(Saved entries)
====

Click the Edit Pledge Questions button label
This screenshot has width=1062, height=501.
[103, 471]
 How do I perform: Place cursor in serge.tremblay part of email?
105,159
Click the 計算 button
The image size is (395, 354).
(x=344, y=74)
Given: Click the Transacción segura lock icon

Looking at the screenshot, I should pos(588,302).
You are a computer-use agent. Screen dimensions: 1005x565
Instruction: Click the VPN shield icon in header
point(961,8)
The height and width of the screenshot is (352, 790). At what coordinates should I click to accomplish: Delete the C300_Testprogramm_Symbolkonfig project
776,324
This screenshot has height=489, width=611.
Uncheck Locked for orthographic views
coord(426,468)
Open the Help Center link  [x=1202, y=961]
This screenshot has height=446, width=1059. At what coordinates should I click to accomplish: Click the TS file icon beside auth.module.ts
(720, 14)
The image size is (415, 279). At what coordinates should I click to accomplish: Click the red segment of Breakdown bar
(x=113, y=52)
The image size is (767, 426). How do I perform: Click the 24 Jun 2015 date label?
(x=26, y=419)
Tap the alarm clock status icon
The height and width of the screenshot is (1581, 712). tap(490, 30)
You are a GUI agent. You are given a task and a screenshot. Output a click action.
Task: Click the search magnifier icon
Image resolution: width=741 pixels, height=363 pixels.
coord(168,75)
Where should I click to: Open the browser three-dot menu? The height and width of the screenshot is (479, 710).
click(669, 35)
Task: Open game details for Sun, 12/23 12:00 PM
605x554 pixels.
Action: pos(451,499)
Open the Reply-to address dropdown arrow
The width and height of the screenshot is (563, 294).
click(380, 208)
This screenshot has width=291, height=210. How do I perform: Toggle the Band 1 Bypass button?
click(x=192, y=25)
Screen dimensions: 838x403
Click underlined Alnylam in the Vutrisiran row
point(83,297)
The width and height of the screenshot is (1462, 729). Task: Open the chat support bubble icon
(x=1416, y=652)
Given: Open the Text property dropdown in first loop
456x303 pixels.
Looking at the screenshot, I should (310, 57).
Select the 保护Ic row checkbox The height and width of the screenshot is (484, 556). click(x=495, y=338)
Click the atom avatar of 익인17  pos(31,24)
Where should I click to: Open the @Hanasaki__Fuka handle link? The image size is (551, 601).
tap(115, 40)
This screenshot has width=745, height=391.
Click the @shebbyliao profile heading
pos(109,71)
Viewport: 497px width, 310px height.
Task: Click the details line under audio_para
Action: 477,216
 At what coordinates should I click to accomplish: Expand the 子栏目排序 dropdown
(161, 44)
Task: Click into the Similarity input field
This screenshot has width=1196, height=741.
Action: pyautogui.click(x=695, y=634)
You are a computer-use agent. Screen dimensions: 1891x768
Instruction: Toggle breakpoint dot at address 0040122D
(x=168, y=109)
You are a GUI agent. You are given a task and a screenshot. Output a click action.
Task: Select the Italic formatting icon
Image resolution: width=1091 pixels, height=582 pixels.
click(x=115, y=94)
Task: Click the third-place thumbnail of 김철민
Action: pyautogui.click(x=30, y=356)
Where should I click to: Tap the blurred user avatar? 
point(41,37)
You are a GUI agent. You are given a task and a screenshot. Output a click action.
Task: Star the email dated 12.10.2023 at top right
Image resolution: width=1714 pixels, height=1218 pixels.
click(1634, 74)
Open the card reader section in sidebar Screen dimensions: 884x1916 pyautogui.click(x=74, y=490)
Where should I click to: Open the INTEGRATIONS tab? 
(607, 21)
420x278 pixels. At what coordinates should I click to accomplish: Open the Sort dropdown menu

====

=== EXERCISE REQUIREMENTS ===
Looking at the entries above, report how many of their lines include "Select", and add nothing else.

=== EXERCISE ANSWER ===
2